Could you reproduce the lines below from the one with "Where should I click to: Expand" through the one with "Open the address"? Keep both ends and add nothing.
########
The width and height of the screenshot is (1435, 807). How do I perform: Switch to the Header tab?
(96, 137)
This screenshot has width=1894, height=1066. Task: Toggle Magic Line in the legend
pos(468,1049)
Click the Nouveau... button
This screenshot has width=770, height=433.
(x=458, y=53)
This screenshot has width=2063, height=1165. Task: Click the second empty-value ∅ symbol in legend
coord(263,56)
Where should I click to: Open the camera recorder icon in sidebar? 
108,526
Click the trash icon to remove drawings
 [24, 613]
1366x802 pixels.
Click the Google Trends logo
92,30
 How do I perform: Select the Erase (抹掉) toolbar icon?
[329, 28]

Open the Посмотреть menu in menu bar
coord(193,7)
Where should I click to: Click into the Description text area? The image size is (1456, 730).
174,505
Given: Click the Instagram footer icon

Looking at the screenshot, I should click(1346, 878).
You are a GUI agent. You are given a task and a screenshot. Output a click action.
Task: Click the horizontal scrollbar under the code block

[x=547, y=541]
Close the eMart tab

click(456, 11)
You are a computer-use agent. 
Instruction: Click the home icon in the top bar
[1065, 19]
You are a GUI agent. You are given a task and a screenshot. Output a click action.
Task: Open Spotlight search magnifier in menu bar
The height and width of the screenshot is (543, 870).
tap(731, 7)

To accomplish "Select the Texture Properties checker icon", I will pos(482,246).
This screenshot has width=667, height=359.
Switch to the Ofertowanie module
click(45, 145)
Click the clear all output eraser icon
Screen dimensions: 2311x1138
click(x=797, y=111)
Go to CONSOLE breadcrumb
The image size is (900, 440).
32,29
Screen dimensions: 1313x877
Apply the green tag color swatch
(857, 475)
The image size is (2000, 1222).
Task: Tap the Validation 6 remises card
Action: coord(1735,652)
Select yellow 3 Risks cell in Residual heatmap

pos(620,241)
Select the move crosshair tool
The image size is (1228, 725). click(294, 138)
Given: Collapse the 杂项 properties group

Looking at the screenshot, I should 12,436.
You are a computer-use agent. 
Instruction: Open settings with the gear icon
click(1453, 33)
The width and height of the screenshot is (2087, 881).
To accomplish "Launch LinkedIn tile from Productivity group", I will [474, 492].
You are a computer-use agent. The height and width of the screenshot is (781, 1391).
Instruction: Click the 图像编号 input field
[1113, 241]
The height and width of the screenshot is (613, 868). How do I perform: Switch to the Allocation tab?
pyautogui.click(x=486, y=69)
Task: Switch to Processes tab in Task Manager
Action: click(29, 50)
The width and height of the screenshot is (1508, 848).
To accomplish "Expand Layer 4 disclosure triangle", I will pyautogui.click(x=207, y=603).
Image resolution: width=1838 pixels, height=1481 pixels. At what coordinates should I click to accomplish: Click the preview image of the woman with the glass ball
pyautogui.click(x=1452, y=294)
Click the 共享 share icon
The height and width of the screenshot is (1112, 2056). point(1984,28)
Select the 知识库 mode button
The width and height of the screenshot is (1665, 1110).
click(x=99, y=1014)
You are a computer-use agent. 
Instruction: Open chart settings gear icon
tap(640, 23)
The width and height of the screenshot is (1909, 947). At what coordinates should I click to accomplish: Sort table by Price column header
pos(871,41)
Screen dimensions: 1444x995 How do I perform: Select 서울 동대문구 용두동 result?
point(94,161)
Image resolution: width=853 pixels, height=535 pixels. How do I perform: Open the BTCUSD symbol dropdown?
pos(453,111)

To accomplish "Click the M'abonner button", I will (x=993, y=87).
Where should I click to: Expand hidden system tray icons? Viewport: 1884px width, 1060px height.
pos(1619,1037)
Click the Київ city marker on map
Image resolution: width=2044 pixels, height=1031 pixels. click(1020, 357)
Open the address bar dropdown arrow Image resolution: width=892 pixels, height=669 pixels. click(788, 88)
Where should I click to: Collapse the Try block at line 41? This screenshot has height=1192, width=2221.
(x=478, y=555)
########
Output for this exercise ▸
Where should I click to: Expand hidden system tray icons? Viewport: 1884px width, 1060px height.
pos(1619,1037)
Click the Київ city marker on map
Image resolution: width=2044 pixels, height=1031 pixels. click(1020, 357)
Open the address bar dropdown arrow Image resolution: width=892 pixels, height=669 pixels. click(788, 88)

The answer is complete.